詳細は、下記のアンケートに譲りますが、参加者の満足度が8割を超えたことで講師・スタッフとも開催してよかったと思うとともに参加いただいた皆様に感謝申し上げます。
アンケートより
回答数
- アンケートには32名の方にご回答いただきました。
参加後の感想(プライバシー保護のため要旨をまとめています)
- AIを難しいものと感じていたが、具体例が多く、日常の中でどう使えるかイメージしやすかったという声がありました。
- メールや文章の下書きだけでなく、気持ちの整理やタスク管理にも活用できる点が参考になったという感想が寄せられました。
- 発達特性のある当事者の視点から説明があったことで、自分ごととして受け取りやすかったという意見が見られました。
- 次回は、実際に自分で入力しながら試すワークや、仕事・生活・対人関係などテーマ別の勉強会に参加したいという希望も寄せられました。
今回の勉強会で見えてきたこと
アンケート結果からは、参加者の関心が、単なるAIの紹介ではなく、文章作成、情報整理、対人コミュニケーション、感情整理、タスク管理といった、日常生活や仕事に直結する実践的な活用に向いていることがうかがえました。
また、次回参加したい内容として「生活・タスク整理」や「実践ワーク」が多く挙がっており、AIをその場で試しながら学ぶ形式へのニーズの高さも確認できました。
講師としても、初回だったこともあり伝えたい内容が先行して座学オンリーになってしまったことが反省として挙げられていました。
みどる会としても、AIを流行の話題としてではなく、発達障害当事者の暮らしを少し支えるための道具として位置づけ、今後も当事者の実感に根ざした企画につなげてまいります。
実は、みどるスタッフで6月3日に今回のAI勉強会の反省会を行い、その内容を踏まえて、再度、年内11月に発達障害者向けのAI勉強会を開催を検討することになりました。

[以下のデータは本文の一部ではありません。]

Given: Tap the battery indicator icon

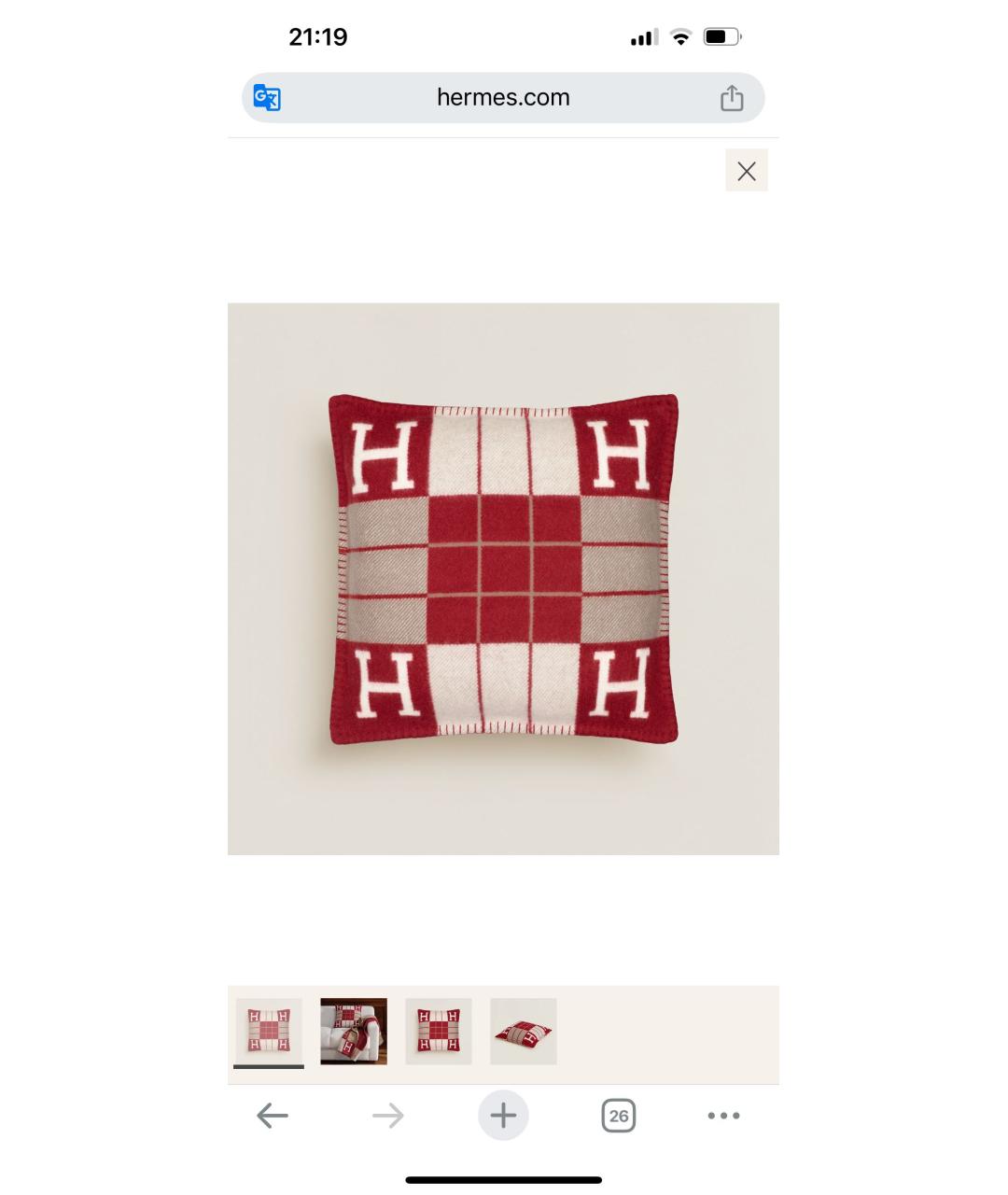Looking at the screenshot, I should (721, 37).
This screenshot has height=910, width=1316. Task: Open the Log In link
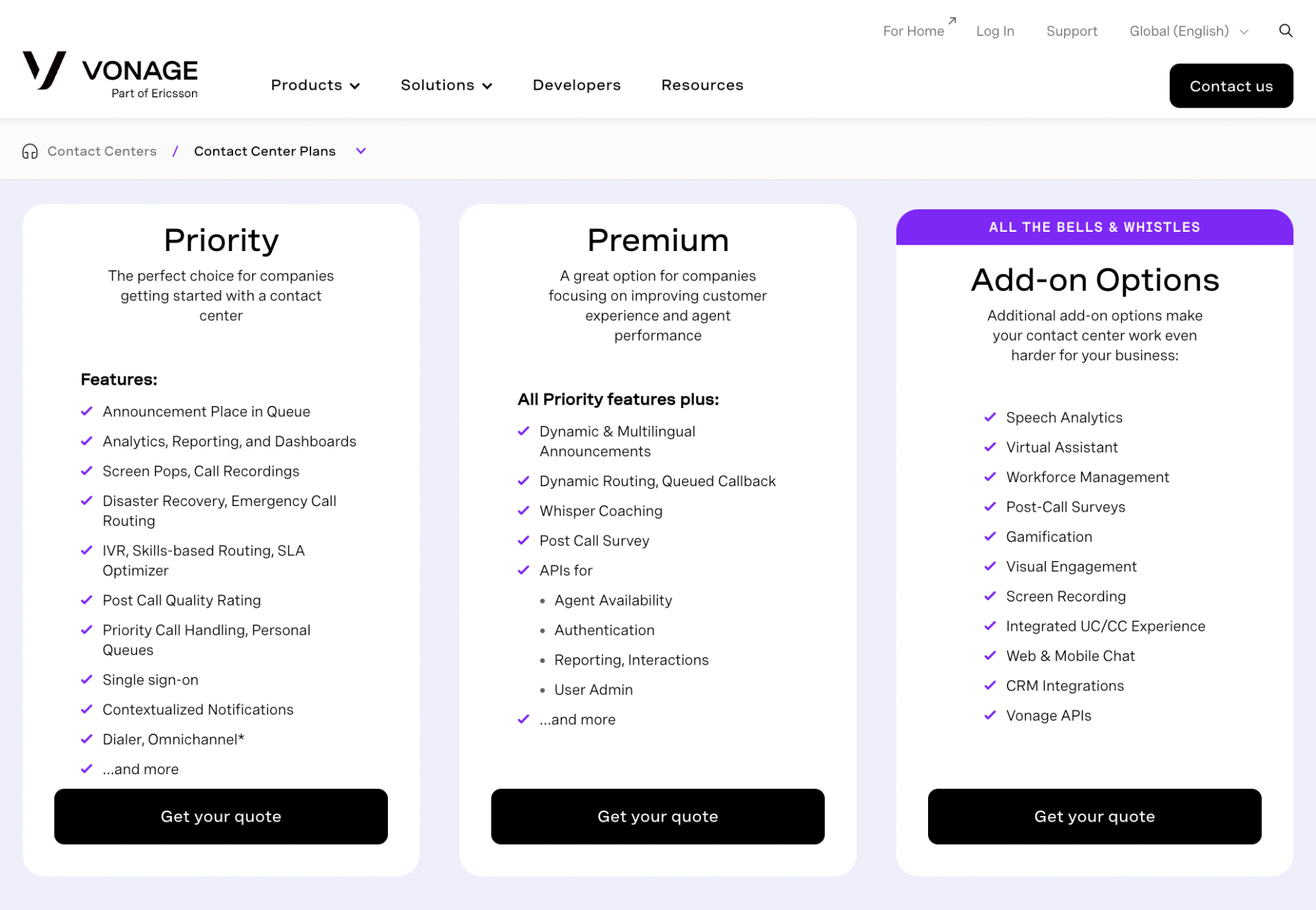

正式に開催が決まりましたら、こちらのホームページ及びメールマガジンでお知らせいたしますので、どうぞご期待ください。
理解度
- 理解度は、「とてもよく理解できた」9名、「ある程度理解できた」15名で、理解できたと回答した方は24名(75.0%)でした。
- 「どちらともいえない」5名、「あまり理解できなかった」3名という回答もあり、今後の反省点として、座学ばかりでなく、実践的なワークや具体的に自分で手を動かすハンズオンが必要だというのが講師3名の共通した意見でした。
満足度
- 満足度は、「大変満足」10名、「満足」16名で、満足以上は26名(81.3%)で、多くの参加者にとって前向きな学びの機会になったことがうかがえます。
AIに手伝ってほしいこと(複数回答)
- 文章を書くこと、言葉をまとめること 21名(65.6%)
- 情報を整理すること 20名(62.5%)
- 人とのコミュニケーション 19名(59.4%)
- 感情の整理、ストレスの発散、壁打ち 19名(59.4%)
- 集中力を保つこと、タスクの優先順位をつけること 18名(56.3%)
次回参加したい内容(複数回答)
- 生活・タスク整理 19名(59.4%)
- 実践ワーク 18名(56.3%)
- 対人関係のシミュレーション
- 仕事・学習での文章作成や要約
- 創作・アイデア 16名(50.0%)
以上です。改めて参加いただいた皆様に感謝いたします。